Text and element pointing data:
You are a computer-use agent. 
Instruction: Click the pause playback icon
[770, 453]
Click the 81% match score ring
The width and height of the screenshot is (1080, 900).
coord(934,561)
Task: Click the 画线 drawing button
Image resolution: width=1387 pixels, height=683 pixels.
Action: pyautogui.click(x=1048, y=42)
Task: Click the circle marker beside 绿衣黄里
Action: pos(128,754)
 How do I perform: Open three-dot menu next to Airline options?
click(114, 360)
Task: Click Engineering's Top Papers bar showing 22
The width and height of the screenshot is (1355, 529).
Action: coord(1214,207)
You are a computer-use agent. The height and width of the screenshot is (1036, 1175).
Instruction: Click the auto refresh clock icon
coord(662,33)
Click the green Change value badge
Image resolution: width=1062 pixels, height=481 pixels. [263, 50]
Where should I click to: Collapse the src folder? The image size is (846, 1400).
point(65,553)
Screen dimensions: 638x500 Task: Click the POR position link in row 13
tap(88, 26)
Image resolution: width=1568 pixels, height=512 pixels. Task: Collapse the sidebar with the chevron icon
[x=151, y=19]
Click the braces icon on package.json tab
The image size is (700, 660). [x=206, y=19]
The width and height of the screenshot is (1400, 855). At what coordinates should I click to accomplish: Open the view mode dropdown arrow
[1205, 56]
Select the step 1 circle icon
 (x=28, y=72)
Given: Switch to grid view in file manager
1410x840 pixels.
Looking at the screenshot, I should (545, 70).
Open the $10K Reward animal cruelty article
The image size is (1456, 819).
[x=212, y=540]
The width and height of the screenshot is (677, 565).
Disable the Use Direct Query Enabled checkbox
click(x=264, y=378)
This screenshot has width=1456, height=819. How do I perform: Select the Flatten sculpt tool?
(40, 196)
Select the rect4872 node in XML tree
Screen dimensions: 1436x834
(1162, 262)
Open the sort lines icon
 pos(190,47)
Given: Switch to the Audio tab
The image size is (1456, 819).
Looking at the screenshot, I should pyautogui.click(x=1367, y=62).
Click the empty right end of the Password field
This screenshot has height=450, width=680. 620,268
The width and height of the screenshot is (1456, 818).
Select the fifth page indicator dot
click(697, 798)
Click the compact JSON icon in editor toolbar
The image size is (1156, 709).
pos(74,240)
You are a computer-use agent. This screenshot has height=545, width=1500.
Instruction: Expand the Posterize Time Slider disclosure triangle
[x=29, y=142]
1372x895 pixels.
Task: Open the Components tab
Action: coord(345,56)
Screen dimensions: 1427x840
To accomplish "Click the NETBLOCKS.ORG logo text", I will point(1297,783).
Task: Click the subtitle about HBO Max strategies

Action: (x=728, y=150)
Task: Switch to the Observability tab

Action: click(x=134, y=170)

DIRECTIONS: Reproduce the stretch from "Where should I" through "The image size is (700, 660). [x=206, y=19]", switching "braces" to "brackets" and leaving everything else unchanged.

WORKED SOLUTION:
Where should I click to: Collapse the src folder? The image size is (846, 1400).
point(65,553)
Screen dimensions: 638x500 Task: Click the POR position link in row 13
tap(88, 26)
Image resolution: width=1568 pixels, height=512 pixels. Task: Collapse the sidebar with the chevron icon
[x=151, y=19]
Click the brackets icon on package.json tab
The image size is (700, 660). [x=206, y=19]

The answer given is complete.